* REQUESTS *
a) According to the TiDB Dashboard Top SQL page, how long is the collected CPU workload data kept?
b) Pick up the TiDB Dashboard Top SQL page after its final bullet and keep writing it.

* SUPPLIED TEXT *
📣
TiDB Cloud Essential is now in public preview. Try it out →

TiDB Dashboard Top SQL Page




On the Top SQL page of TiDB Dashboard, you can view and analyze the most resource-consuming SQL queries on a specified TiDB or TiKV node over a period of time.

  • After you enable Top SQL, this feature continuously collects CPU workload data from existing TiDB and TiKV nodes and retains the data for up to 30 days.
  • Starting from v8.5.6 and v9.0.0, you can also enable TiKV Network IO collection (multi-dimensional) in the Top SQL settings to further view metrics such as Network Bytes and Logical IO Bytes for specified TiKV nodes, and perform aggregation analysis in dimensions of By Query, By Table, By DB, and By Region.

Top SQL provides the following features:

  • Visualize the top 5, 20, or 100 SQL queries with the most resource consumption in the current time range through charts and tables, with the remaining records automatically summarized as Others.
  • Display resource consumption hotspots sorted by CPU time or network bytes. When selecting a TiKV node, you can also sort by logical IO bytes.
  • Display SQL and execution plan details by query. When selecting a TiKV node, you can also aggregate analysis in dimensions of By Table, By DB, and By Region.
  • Zoom in on a selected time range in the chart, manually refresh data, enable auto refresh, and export table data to CSV.

* RECORDS *
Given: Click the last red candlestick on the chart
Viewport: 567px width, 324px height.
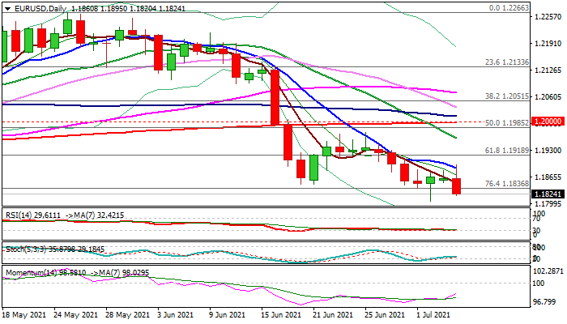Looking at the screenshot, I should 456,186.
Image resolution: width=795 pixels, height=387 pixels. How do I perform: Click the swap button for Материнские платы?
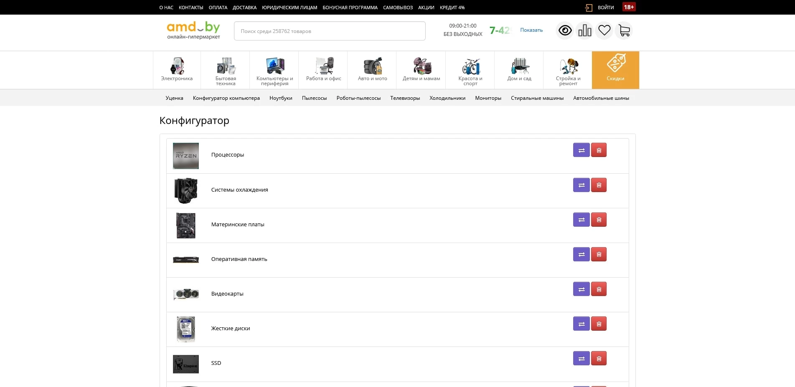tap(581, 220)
---
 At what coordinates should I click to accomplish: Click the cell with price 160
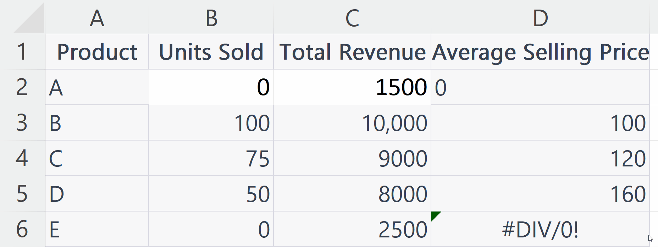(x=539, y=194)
...
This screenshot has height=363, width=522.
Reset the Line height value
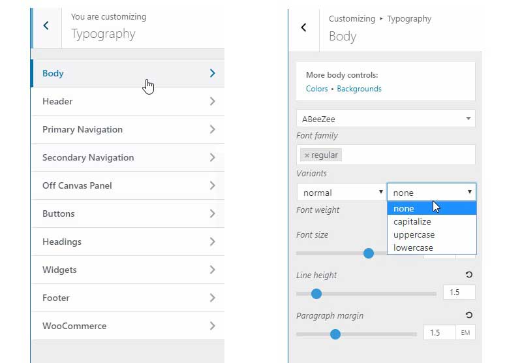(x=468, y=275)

* THE ANSWERS *
a) Up to 30 days.

b)
  • Collect all SQL statements that are executed, including those that are still running.
  • Display data of a specific TiDB or TiKV node.

Top SQL is suitable for analyzing performance issues. The following are some typical Top SQL scenarios:

  • You discovered that an individual TiDB or TiKV node in the cluster has a very high CPU usage. You want to quickly locate which type of SQL is consuming a lot of CPU resources.
  • The overall cluster queries become slow. You want to find out which SQL is currently consuming the most resources, or compare the main query differences before and after the workload changes.
  • You need to locate hotspots from a higher dimension and want to aggregate and view resource consumption on the TiKV side by Table, DB, or Region.
  • You need to troubleshoot TiKV hotspots from the perspective of network traffic or logical IO, not just limited to the CPU dimension.

Top SQL cannot be used in the following scenarios:

  • Top SQL cannot be used to pinpoint non-performance issues, such as incorrect data or abnormal crashes.
  • Top SQL is not suitable for directly analyzing lock conflicts, transaction semantic errors, or other issues not caused by resource consumption.

Access the page

You can access the Top SQL page using either of the following methods:

  • After logging in to TiDB Dashboard, click Top SQL in the left navigation menu.

    Top SQL

  • Visit http://127.0.0.1:2379/dashboard/#/topsql in your browser. Replace 127.0.0.1:2379 with the actual PD node address and port.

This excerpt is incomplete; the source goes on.